▶ **Passage**:
Tucker’s Lens: International Comparative Data on Student Achievement – A Guide for the Perplexed

This is a second version of this article intended to correct an error made in the first version.*

By Marc Tucker

pruebas Pirls-tims

My apologies to Maimonides.  But I would not blame you if you were perplexed about the recent dust-up after the latest PIRLS and TIMSS data came out.  Some of the best-known names in education research worldwide came out with guns blazing, mostly at one-another, in a rapid-fire exchange about what the numbers meant.  I thought some of you might welcome a guide to the shooters and the shots, and a bit of commentary on the profound meaning of it all.

Tom Loveless, the head of the Brown Center at the Brookings Institution jumped on the data to say that they called for a “rethinking of the Finnish miracle success story….If Finland were a state taking the 8th grade NAEP [the sample survey used in the United States to monitor the progress of American students over time], it would probably score in the middle of the pack.”  Jack Buckley, Commissioner of the National Center for Educational Statistics in the U.S. Department of Education confessed that, “I’ve always been a little puzzled” by the high level of attention paid to Finland.  Well, so much for Finland!

Martin Carnoy and Richard Rothstein wrote an analysis of the data claiming to show that while reading achievement of American students on PISA was growing between 2000 and 2009, it was falling by an even larger amount in Finland.  Similarly, they said, in math, US students from the lowest social class were also gaining substantially, while scores of comparable Finnish students declined.  “This is surprising,” they said, “because the proportion of disadvantaged students in Finland also fell…” And they go on to say that, by their analysis, the achievement gap between the most and the least advantaged students in the United States is actually smaller than in “similar postindustrial countries, and often only slightly larger than gaps in top-scoring nations.”

Ha!  That means that the withering criticism showered on American schools for their poor performance was totally undeserved.  The problem, if there is a problem, lies not in the schools, poor Horatio, which have been doing a much better job than anyone has given them credit for, but in the enormous disparities in family income that have opened up in American society.  And Finland, according to this analysis, hardly deserves its status as the model that the United States should be adopting.

▶ **Provided records**:
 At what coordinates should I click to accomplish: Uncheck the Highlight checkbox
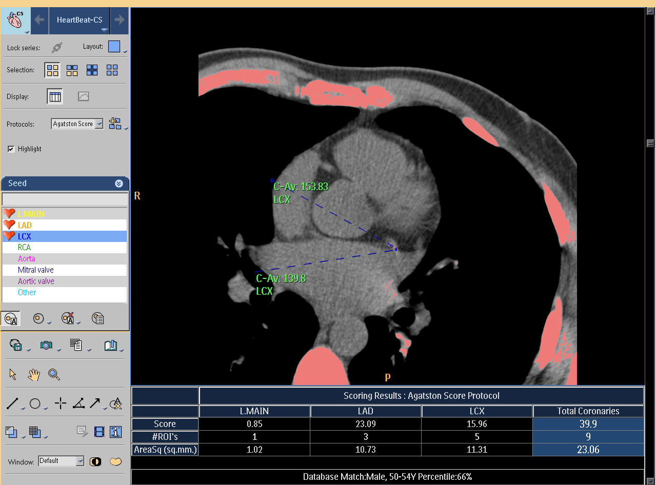pyautogui.click(x=11, y=149)
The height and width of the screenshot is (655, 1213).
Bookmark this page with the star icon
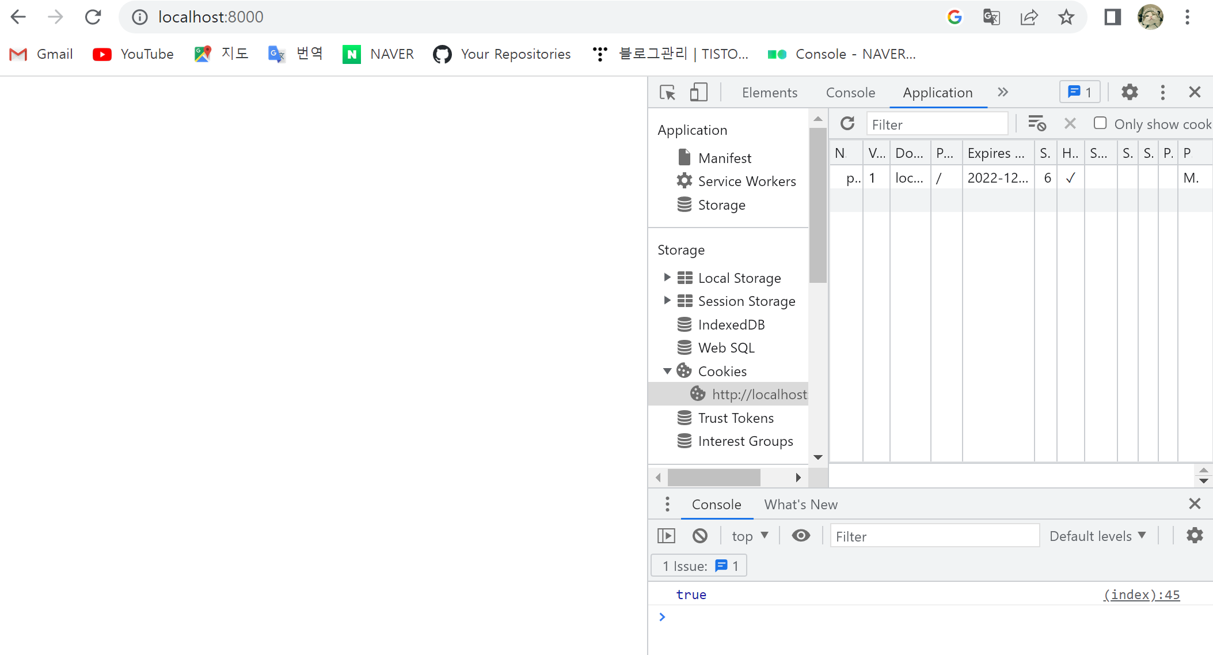[x=1066, y=17]
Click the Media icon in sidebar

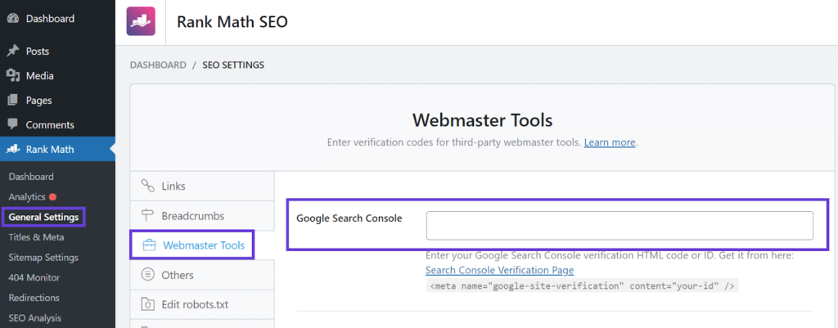click(13, 76)
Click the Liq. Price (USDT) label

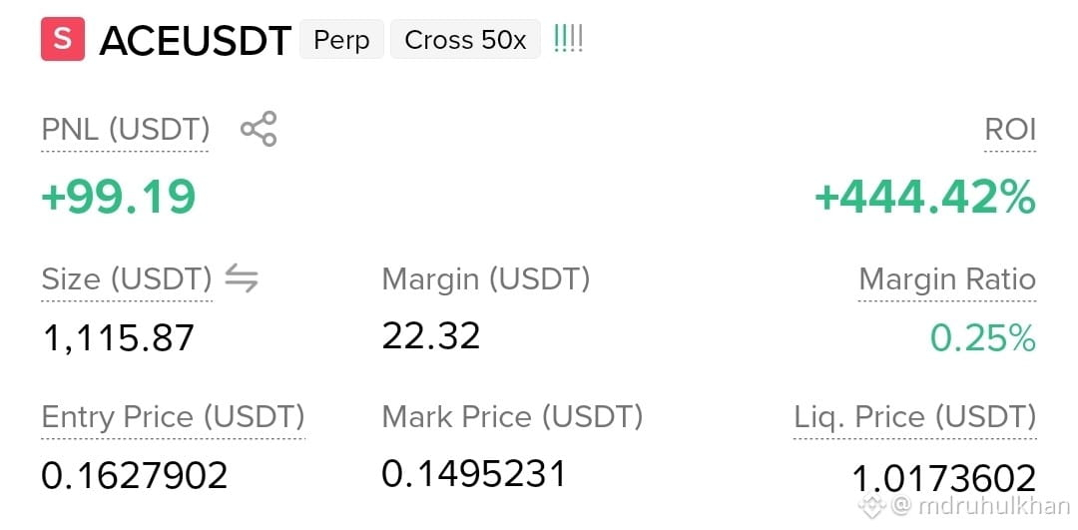pyautogui.click(x=915, y=416)
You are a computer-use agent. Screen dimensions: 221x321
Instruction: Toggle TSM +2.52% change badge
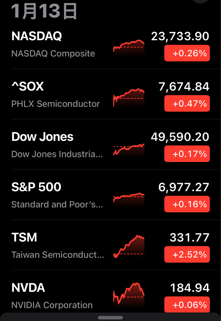point(187,255)
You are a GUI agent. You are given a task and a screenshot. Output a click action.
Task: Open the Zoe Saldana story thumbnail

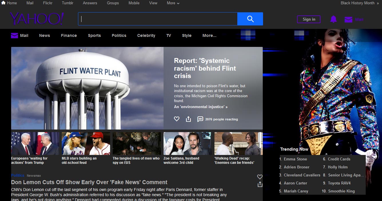(187, 144)
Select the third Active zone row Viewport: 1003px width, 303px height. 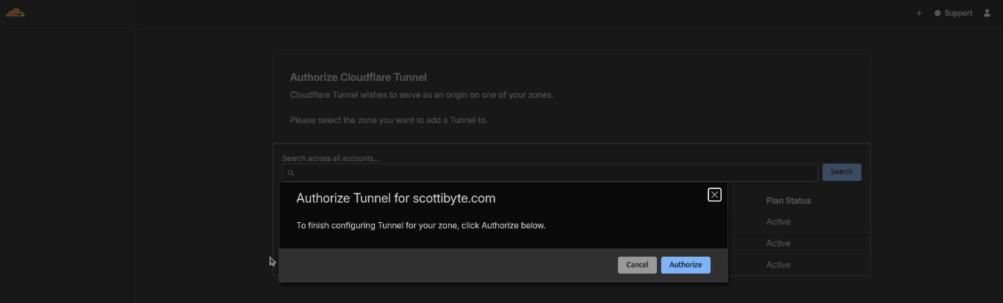tap(778, 265)
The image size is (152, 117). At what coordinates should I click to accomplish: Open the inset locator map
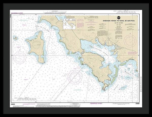click(x=69, y=26)
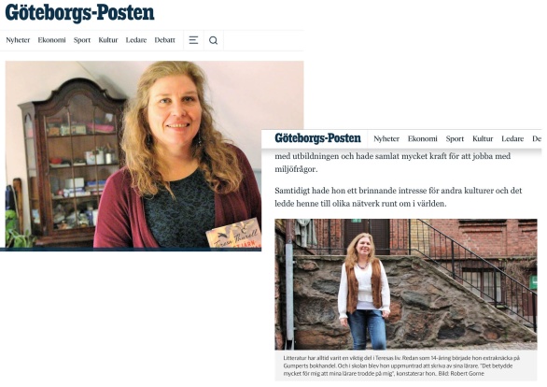Image resolution: width=547 pixels, height=387 pixels.
Task: Click Kultur in the second header
Action: pos(483,138)
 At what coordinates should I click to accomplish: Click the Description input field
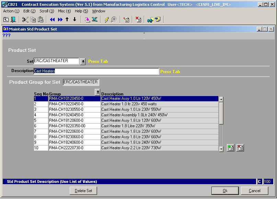coord(96,71)
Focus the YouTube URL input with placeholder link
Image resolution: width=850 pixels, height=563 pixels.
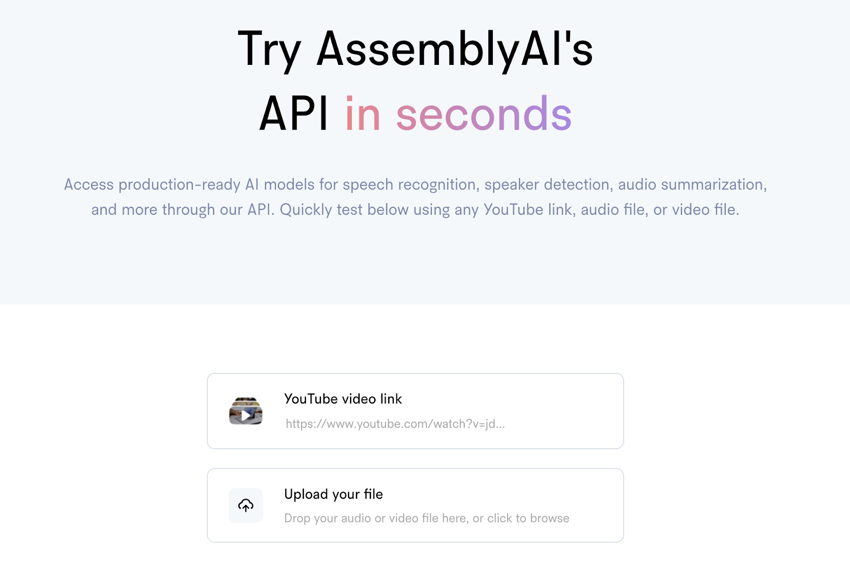(x=395, y=424)
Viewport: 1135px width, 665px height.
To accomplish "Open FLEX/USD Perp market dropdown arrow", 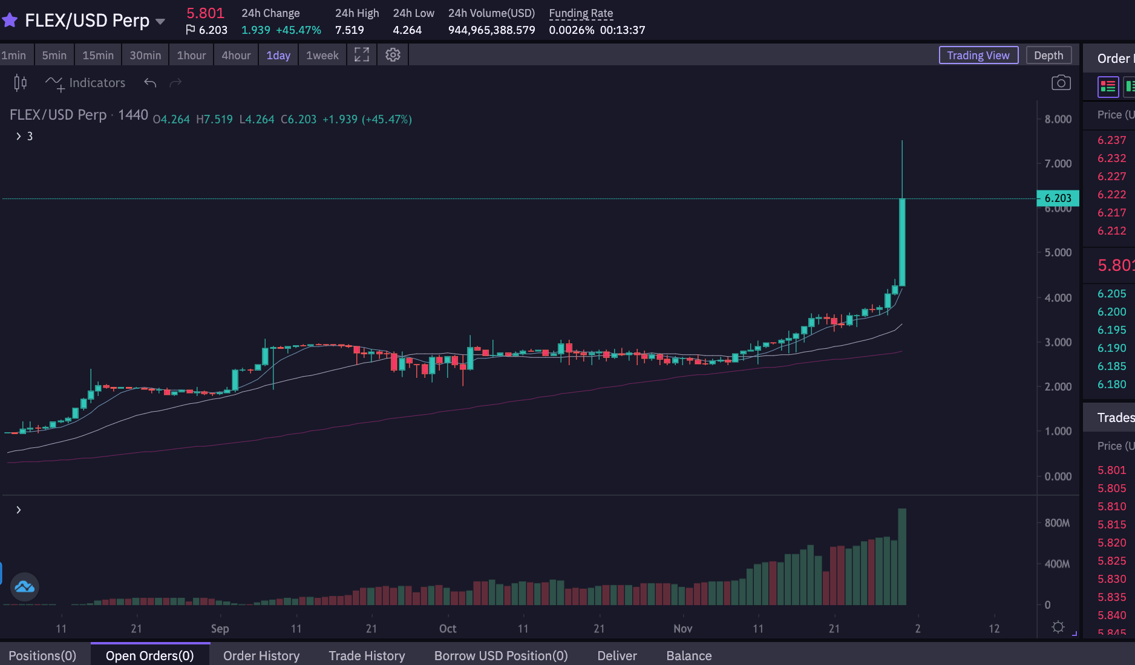I will (160, 21).
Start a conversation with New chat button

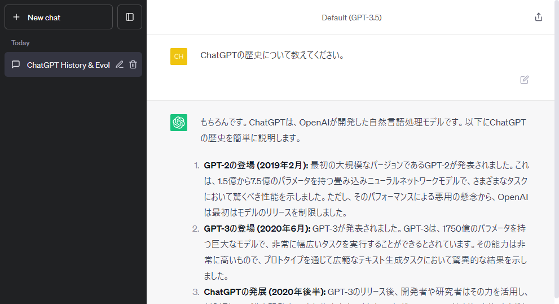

▶ **Exercise tasks**:
A - Could you print the part of the article on comparative achievement data starting with "By Marc Tucker" and going on through "meaning of it all."?
B - Can you carry on the article on comparative achievement data from the point where it stops?
The records were drawn from a separate source.

▶ **The responses**:
A -
By Marc Tucker

pruebas Pirls-tims

My apologies to Maimonides.  But I would not blame you if you were perplexed about the recent dust-up after the latest PIRLS and TIMSS data came out.  Some of the best-known names in education research worldwide came out with guns blazing, mostly at one-another, in a rapid-fire exchange about what the numbers meant.  I thought some of you might welcome a guide to the shooters and the shots, and a bit of commentary on the profound meaning of it all.

B -
Not so fast, say Paul Peterson, Eric Hanushek and Ludger Woessmann.  Peterson is at Harvard, Hanushek at Stanford and Woessmann at the University of Munich.  The data, they say, don’t show that at all.  What they actually show is that, even if such corrections are made, American students at the top do not perform anywhere near as well as the students in the top performing countries, or, at least, not such a high proportion of them do.  Things are just as bad as they always said they were, and the need to turn up the heat on the schools to perform up to international standards is as great as ever.

But wait a minute, says Andreas Schleicher.  The Carnoy-Rothstein analysis depends, he said, on a challenge to the methods used by OECD-PISA to do its survey research, and that challenge, says Schleicher, just won’t hold up in court.  To which Carnoy and Rothstein said in reply to the reply, Oh yes it will.

So what is going on here?  Why are all these people so exercised about this data?  What are their agendas anyway?  Who is right and who is wrong?  Why does it matter?  And what does it mean?

I know that research is supposed to go where the evidence leads it and the researcher is only there to record the ineluctable result, without fear or favor.  But the reality is that researchers have values to support and reputations to protect, and their conclusions are more often than not influenced by both their values and the reputations they have established as a result of the policy positions they have taken.  So, perhaps it would help to sketch in the positions taken on the relevant issues by the people I have named.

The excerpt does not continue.